The minuscule pets had tails like little monkeys and were products of water though not of the ocean. Hence the marketing name Sea Monkeys wrote Tim Walsh in his book, “Toys and the Playmakers who Created Them.”
The most primal of life, they are compared to sea fleas in the natural order of things.
After dragging Emma and Lily out of the gaming section of Target and getting ratification of the counter culture birthday gift for Emily, I was ready to party.
The girls both thought Amazing Sea Monkeys were interesting. A judgement usually a indicating a tepid acceptance.
The party was in the afternoon and we didn’t have too much time left to wrap Emily’s gift and get the girls over to the neighbor’s house.
After dropping them off, I return to my son’s to wait two hours until I was due to walk on over to pick the girls up.
After the party, Emma, Lily and I returned to my son’s house.
I asked them how Emily like the Amazing Sea Monkeys?
The girls went on to explained the fairly recent phenomenon of opening the birthday presents when everyone has left. the party.
Reasonable. You should be able to open your own presents at your leasure.
However, it sucks the joy out of seeing the reaction of the recipient of the results your careful prior gift search.
But the girls told me that’s the way it’s done now.
Tuesday, I got a call from Emily’s mother.
It started off Ok but soon deteriorated.
Brian, I know you’re only the grandfather and probably not responsible for this but those creepy things your granddaughters gave Emily, can’t stay in this house. They’re terrifying everybody.
Gee, I’m sorry that Emily doesn’t like them.
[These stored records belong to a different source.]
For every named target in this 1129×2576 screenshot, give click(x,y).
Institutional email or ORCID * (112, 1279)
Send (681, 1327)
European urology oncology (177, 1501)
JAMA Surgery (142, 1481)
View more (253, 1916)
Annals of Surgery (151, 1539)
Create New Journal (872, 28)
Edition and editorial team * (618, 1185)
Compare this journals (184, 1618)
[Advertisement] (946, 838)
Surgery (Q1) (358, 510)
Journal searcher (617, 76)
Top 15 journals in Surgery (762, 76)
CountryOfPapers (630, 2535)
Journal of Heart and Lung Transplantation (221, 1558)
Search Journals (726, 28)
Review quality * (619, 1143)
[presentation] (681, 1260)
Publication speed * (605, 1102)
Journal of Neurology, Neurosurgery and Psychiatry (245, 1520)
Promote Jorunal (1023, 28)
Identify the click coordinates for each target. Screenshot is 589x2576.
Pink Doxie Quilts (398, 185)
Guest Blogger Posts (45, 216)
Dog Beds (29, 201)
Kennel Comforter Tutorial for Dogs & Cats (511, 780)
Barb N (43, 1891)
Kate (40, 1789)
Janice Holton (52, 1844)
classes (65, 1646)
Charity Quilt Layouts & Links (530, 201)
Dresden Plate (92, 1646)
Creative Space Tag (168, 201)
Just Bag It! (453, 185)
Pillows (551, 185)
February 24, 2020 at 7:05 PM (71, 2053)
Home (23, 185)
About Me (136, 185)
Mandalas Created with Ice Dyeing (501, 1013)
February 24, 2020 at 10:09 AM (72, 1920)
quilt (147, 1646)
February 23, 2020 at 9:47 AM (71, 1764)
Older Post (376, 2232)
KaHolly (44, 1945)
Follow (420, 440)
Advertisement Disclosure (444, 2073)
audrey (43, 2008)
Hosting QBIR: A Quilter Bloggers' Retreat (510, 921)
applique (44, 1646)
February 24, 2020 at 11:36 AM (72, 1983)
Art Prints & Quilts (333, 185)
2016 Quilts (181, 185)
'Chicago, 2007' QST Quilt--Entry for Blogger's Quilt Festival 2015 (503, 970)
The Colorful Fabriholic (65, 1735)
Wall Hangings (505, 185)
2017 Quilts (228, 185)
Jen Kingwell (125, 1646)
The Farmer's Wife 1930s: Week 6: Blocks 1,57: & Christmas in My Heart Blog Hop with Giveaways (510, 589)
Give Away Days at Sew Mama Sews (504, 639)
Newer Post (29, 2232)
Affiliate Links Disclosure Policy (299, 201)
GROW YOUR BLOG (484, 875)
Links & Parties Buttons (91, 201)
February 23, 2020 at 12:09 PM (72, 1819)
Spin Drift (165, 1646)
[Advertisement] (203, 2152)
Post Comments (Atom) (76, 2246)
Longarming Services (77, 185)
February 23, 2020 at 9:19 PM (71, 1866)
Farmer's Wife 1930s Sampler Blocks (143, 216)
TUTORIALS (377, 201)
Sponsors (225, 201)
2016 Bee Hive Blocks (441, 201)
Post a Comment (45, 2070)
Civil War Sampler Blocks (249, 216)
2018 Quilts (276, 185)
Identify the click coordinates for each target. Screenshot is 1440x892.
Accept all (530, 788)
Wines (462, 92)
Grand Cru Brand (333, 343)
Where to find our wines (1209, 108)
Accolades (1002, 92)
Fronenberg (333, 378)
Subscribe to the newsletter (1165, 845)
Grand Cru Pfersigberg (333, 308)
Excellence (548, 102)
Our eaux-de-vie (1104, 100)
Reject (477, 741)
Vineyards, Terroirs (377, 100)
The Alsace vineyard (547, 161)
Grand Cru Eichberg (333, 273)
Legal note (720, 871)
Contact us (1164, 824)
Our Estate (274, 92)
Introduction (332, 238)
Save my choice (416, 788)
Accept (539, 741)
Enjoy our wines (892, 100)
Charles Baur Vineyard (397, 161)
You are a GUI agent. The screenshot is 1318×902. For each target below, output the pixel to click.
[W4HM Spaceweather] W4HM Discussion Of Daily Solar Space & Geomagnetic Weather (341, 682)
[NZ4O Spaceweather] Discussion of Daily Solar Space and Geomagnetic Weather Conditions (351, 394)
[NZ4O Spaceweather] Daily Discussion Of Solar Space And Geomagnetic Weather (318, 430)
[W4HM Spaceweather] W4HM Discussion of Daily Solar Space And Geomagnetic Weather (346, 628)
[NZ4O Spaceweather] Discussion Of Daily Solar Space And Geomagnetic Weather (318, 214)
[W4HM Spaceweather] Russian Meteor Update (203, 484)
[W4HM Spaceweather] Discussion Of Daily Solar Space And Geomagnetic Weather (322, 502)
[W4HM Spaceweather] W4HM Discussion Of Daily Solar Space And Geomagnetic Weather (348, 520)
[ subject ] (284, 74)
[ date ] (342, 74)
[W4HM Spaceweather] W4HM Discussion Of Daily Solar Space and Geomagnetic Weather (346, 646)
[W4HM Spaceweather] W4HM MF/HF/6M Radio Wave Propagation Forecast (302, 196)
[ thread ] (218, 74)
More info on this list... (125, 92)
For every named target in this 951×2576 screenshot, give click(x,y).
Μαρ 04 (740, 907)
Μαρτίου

I want your granddaughters to come over and get them right this instant.
Take them away somewhere.
Why don’t you just flush them or dump the tank in the back yard?
MR BARRABEE, THESE ARE LIVING THINGS. EMILY CAN’T JUST KILL THEM!
I had no desire to contribute to a backyard feud for my son and his wife upon their return later that week. I sent the girls over to perform this command humanitarian mission.
I planned on ditching the shrimp in the ways I suggested to Emily’s mother.
The girls were dispatched and returned with the small plastic tank that came with the kit. The Sea Monkeys were barely large enough to detect as little poppy seed dots in the water.
The girls left the Amazing Sea Monkey’s plastic container in the kitchen and ran upstairs to do their homework.
I flushed the dots.
When, the girls came down for dinner, they were horrified!
GRAMPS, THEY’RE LIVING THINGS!
I bought them the Amazing Sea Monkey:Video Game.
The girls returned to their normal state of bliss.